На первый взгляд картины Чинги Самсона представляют собой простые сцены современной африканской жизни. Однако мрачный колорит вкупе с нарочитой галюцинаторностью художественного языка превращает эти повседневные зарисовки в намёк на что-то зловещее, скрывающееся под обыденным поверхностным взглядом или существующее сразу за ним.

Адаптируя европейскую традицию ренессансной портретной живописи, Самсон создаёт многофигурные композиции на фоне сложных многоплановых ландшафтов. Фигуры, по преимуществу мужские, часто изображаются со знаковыми предметами или памятными вещами, такими как белое кружево, букеты протеев (национальный цветок ЮАР), внутренности животных, черепа или безжизненные человеческие формы, завернутые в полупрозрачные простыни. В зашифрованном пространстве полотен взгляд зрителя трактуется как насильственное вторжение. Герои медленно и лениво переводят свой взор с полным отсутствием зрачков от того, чем заняты, навстречу назойливому взгляду реципиента, побуждая последнего столкнуться с эпистемологическими границами материального понимания.
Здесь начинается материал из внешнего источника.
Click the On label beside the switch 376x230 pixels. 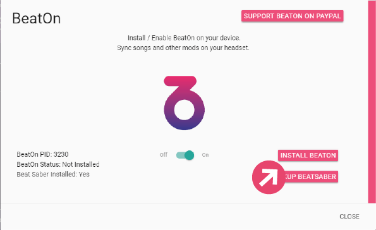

Самсон последовательно совершенствует эстетическую чувственность, которая превозносит идентичность молодых африканцев, но также намеренно утаивает что-то от публики. Возможно, эта сдержанность отчасти порождена ожиданиями, что его работы непременно должны затрагивать вопросы расы, бедности и коррупции в явной и легко усваиваемой форме. Самсон, конечно, заинтересован в том, чтобы транслировать то, что для него важно, но на своих условиях, на своём языке и вне прямо активистского месседжа. Вместо того, чтобы бороться с социально-политическими проб­лемами, которые он не в состоянии решить, Самсон предпочёл обратиться к своему собственному потенциалу. «Я не хочу быть художником, питающим западные фантазии о том, что такое Африка. Я больше заинтересован в том, чтобы начать другой разговор о саморепрезентации, чем те, которые уже существуют. Я также хочу представить духовность того места, откуда я родом. Я вырос, наблюдая ритуалы и культурные коды, которые некоторым могут показаться весьма мрачными», — говорит он.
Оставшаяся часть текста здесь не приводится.